I recently took a look at my production SQL Server's cumulative threadpool waits, and it's literally days worth of waits. So I started doing some digging.
I'm on a 32 core, 64 bit server (running on EC2). Max workers is correctly set to 0 in config, and the following DMV reports the correct, expected number:
SELECT max_workers_count FROM sys.dm_os_sys_info
Output: 960
Looking at my total number of workers, I'm rarely seeing any over 300-400:
SELECT count(*) FROM sys.dm_os_workers
Output: 372
And yet, if I run the following DMV, I always have threads listed:
SELECT * FROM sys.dm_os_waiting_tasks
WHERE wait_type = 'THREADPOOL'
SELECT dow.state , dow.is_preemptive , dow.is_sick , dow.is_in_polling_io_completion_routine , [Num Workers] = COUNT(1)

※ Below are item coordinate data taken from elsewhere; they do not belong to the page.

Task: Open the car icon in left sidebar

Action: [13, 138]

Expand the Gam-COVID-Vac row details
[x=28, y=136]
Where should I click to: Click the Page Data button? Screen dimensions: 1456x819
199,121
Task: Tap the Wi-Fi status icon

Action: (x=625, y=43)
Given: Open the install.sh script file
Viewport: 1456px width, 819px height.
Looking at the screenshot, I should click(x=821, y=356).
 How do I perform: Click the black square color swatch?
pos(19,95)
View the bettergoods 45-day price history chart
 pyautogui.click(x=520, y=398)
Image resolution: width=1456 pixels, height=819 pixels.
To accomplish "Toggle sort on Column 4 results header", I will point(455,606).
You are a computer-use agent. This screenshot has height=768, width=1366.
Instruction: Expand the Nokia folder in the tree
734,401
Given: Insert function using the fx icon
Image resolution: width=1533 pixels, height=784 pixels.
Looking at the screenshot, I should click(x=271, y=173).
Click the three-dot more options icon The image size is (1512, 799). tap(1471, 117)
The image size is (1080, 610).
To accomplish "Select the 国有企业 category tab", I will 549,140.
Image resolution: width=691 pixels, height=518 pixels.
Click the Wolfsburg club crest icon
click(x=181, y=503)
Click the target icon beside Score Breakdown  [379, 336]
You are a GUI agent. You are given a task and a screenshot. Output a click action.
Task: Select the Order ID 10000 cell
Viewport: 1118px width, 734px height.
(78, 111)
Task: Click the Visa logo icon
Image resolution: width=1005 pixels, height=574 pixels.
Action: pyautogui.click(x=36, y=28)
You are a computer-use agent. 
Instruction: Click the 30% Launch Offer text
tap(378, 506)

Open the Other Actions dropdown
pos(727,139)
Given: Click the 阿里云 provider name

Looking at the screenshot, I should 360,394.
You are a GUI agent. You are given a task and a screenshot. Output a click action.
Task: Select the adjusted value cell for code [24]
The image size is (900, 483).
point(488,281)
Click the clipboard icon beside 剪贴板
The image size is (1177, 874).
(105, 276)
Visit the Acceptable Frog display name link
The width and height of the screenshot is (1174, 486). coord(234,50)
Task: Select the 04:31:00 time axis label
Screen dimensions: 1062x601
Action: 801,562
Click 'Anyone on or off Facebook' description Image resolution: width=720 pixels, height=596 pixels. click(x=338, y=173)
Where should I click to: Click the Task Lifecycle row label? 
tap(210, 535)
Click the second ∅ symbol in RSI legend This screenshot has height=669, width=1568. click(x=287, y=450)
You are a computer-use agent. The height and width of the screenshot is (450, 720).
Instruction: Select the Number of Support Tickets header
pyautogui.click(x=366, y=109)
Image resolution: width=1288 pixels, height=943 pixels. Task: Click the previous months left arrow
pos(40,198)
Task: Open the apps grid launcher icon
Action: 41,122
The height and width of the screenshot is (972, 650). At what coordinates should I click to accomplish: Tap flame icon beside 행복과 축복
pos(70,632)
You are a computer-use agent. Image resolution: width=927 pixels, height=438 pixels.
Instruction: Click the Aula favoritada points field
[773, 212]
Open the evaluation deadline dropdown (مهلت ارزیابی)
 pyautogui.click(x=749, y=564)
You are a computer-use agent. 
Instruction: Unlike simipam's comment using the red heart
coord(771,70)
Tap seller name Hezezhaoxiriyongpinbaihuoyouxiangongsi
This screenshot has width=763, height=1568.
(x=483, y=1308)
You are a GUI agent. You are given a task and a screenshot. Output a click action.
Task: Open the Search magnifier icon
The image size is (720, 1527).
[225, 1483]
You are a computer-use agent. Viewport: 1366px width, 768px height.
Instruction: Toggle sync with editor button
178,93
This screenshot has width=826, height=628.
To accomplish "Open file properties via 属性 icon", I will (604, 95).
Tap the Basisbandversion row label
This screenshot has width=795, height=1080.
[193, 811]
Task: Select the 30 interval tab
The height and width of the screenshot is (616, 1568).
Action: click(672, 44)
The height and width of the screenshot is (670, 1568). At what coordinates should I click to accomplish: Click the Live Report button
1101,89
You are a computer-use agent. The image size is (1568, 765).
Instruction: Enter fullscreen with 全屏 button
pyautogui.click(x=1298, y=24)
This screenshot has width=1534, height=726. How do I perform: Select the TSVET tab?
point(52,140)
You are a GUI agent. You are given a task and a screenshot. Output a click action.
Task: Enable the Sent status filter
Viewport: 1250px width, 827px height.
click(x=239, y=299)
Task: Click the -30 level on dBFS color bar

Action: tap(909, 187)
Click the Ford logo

FROM sys.dm_os_workers dow
GROUP BY dow.state , dow.is_preemptive , dow.is_sick , dow.is_in_polling_io_completion_routine;
The waits in milliseconds are usually pretty short, 20-200 ms generally, and they disappear quickly as well, but they are adding to the overall cumulative threadpool figure. They also never have blocking sessions.
I am stumped as to why anything is encountering a threadpool wait when I have so many available workers. Shouldn't the hundreds of available workers be handling these requests instantly without any threads going to threadpool?
I would appreciate any input or direction here.
SQL Server Version: SQL Server 2016 (SP2-CU8) (KB4505830) - 13.0.5426.0 (X64) Enterprise Edition: (64-bit) on Windows Server 2016 Datacenter 10.0 (Build 14393: ) (Hypervisor)
Cost Threshold for Parallelism is set to 1400.
Hyperthreading is not enabled.
Maximum Degree of Parallelism is set to 8.
TRACEWRITE
wait_type, coming from SQL Sentry. It doesn't show threadpool waits, even though the other queries do. I suspect because they're coming in and being dispatched so quickly, that query is not picking them up.